### Listed records

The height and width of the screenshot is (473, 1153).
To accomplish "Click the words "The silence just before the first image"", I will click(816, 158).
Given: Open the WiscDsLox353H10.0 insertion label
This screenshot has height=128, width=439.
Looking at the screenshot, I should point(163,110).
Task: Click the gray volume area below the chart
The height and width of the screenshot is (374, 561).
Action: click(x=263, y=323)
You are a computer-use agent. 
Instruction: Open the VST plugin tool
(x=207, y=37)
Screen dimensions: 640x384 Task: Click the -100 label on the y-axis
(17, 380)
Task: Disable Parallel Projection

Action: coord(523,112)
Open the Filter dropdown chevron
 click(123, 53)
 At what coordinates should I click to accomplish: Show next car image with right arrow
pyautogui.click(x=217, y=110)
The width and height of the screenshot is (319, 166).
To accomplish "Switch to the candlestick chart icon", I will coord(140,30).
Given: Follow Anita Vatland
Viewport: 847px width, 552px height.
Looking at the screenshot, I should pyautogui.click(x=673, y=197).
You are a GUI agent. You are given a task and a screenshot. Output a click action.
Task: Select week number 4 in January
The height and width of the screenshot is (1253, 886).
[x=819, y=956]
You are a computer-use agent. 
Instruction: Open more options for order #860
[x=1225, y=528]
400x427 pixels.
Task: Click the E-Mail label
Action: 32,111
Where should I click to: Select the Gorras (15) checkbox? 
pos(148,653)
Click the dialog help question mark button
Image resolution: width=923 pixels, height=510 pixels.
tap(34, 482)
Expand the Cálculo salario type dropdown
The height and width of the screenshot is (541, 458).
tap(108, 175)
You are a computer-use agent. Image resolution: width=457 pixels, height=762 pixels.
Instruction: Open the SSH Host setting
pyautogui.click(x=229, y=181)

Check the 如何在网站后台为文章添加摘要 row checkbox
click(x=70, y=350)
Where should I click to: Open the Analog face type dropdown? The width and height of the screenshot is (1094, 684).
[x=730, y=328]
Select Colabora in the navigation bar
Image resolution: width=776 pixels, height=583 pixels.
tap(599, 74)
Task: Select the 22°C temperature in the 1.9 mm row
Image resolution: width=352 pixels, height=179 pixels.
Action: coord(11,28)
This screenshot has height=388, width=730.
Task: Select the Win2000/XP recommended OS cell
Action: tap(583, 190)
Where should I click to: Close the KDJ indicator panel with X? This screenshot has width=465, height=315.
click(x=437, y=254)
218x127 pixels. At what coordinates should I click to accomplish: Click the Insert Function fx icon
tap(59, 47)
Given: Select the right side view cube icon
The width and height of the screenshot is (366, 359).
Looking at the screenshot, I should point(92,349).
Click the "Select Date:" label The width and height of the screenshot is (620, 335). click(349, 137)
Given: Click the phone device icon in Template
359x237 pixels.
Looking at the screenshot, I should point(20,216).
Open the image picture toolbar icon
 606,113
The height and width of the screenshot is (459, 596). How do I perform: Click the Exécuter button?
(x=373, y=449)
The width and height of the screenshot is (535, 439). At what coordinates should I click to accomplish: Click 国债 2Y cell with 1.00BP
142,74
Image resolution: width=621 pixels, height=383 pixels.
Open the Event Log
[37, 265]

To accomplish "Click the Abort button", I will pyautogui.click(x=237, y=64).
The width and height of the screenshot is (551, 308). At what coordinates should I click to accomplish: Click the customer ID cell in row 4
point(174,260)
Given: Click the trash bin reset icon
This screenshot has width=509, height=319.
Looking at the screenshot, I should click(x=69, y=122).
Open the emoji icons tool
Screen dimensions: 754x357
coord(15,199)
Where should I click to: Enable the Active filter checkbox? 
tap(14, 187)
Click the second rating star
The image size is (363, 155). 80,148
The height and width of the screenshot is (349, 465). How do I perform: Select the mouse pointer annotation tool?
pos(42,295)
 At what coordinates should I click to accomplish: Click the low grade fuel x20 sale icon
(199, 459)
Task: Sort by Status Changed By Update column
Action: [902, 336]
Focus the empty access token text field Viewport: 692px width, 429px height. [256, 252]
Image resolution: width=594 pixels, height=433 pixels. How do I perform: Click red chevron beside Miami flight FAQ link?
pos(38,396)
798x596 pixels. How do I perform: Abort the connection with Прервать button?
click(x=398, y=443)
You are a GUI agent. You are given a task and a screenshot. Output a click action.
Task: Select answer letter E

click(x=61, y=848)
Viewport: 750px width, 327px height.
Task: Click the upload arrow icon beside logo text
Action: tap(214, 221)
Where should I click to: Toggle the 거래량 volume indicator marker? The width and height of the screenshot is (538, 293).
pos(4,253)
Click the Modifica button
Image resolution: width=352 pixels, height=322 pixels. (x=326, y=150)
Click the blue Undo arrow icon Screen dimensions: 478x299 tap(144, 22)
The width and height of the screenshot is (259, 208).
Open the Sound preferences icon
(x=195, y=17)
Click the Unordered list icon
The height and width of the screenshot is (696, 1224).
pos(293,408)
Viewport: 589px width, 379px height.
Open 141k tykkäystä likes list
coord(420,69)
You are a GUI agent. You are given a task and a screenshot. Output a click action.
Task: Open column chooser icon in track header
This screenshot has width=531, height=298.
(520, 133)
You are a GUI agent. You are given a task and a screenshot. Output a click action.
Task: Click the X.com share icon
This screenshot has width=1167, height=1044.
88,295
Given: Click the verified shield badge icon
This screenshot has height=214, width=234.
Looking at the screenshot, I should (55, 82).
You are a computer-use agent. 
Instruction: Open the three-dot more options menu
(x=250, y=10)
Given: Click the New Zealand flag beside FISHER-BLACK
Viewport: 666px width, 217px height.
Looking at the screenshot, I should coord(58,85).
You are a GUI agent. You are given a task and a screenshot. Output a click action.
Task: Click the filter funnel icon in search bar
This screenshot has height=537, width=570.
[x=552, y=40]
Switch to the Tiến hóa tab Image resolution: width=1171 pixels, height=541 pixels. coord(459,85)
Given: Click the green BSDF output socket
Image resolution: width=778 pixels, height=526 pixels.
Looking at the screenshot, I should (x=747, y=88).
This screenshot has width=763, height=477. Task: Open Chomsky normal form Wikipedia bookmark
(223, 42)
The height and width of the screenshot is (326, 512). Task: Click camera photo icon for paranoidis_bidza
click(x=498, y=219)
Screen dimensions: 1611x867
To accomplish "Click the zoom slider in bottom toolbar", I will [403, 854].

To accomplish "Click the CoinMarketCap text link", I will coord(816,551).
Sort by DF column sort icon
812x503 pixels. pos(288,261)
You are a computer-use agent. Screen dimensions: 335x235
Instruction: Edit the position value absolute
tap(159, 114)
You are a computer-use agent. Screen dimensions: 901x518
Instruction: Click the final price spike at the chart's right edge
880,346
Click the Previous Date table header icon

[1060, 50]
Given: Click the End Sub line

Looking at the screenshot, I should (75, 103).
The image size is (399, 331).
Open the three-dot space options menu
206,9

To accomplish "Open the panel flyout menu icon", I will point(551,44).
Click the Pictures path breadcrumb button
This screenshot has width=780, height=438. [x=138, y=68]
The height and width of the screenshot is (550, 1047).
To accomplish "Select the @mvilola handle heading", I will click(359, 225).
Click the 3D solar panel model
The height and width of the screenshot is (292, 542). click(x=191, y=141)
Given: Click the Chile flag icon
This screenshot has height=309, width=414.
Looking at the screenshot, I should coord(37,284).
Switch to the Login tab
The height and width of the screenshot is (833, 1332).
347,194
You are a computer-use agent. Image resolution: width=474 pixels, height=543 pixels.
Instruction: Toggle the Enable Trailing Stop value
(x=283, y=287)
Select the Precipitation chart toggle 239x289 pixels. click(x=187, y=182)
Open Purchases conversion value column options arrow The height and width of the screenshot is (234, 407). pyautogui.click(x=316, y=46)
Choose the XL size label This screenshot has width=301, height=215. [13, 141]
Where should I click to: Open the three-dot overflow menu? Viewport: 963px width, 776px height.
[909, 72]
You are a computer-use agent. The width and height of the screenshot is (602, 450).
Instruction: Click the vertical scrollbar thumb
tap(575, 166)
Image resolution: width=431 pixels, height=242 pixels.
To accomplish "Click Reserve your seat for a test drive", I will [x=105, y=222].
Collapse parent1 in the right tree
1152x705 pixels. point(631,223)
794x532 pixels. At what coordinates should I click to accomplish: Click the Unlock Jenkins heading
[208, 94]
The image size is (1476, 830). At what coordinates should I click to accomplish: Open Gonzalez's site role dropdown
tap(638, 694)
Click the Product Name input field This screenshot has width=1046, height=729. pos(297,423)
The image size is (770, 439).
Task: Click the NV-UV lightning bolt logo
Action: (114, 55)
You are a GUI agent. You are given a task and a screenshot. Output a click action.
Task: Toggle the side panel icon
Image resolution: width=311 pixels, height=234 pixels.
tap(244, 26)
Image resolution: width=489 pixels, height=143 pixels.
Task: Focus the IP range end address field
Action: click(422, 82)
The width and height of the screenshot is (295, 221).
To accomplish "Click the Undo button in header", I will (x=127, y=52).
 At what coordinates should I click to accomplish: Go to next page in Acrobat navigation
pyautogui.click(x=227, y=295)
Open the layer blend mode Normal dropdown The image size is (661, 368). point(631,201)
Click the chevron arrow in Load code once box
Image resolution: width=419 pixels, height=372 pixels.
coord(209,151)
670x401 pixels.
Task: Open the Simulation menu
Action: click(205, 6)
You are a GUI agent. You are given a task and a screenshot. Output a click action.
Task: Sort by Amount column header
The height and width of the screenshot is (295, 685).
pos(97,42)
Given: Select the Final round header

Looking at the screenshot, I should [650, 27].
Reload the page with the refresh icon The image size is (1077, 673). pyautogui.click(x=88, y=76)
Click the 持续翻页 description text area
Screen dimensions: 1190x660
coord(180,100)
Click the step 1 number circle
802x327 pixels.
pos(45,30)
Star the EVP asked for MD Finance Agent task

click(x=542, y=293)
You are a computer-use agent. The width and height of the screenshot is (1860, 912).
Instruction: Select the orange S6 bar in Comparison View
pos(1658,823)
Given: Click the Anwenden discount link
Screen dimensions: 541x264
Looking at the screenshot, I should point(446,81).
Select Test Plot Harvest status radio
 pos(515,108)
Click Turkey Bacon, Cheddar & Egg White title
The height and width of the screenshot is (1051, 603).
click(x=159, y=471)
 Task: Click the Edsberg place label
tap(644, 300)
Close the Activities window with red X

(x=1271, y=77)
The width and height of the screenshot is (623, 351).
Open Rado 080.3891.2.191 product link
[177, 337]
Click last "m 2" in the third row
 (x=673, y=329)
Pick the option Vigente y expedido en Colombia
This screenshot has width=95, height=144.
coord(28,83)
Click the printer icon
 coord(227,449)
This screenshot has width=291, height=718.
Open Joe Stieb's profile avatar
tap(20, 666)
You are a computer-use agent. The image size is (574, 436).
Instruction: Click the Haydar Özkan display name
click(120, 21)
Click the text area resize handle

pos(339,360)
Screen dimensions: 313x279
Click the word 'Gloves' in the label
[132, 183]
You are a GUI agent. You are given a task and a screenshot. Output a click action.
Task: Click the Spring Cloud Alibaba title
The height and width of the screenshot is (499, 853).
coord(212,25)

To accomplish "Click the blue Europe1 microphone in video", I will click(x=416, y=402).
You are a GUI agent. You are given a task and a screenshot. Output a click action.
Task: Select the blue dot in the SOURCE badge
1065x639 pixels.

### Exercise description
Scan the lines above for the word "computer", then copy each line that has it.

### Written solution
You are a computer-use agent. 
You are a computer-use agent. 
You are a computer-use agent. Image resolution: width=457 pixels, height=762 pixels.
You are a computer-use agent. 
You are a computer-use agent. Screen dimensions: 335x235
You are a computer-use agent. Screen dimensions: 901x518
You are a computer-use agent. Image resolution: width=474 pixels, height=543 pixels.
You are a computer-use agent. The width and height of the screenshot is (602, 450).
You are a computer-use agent. The width and height of the screenshot is (1860, 912).
You are a computer-use agent. The image size is (574, 436).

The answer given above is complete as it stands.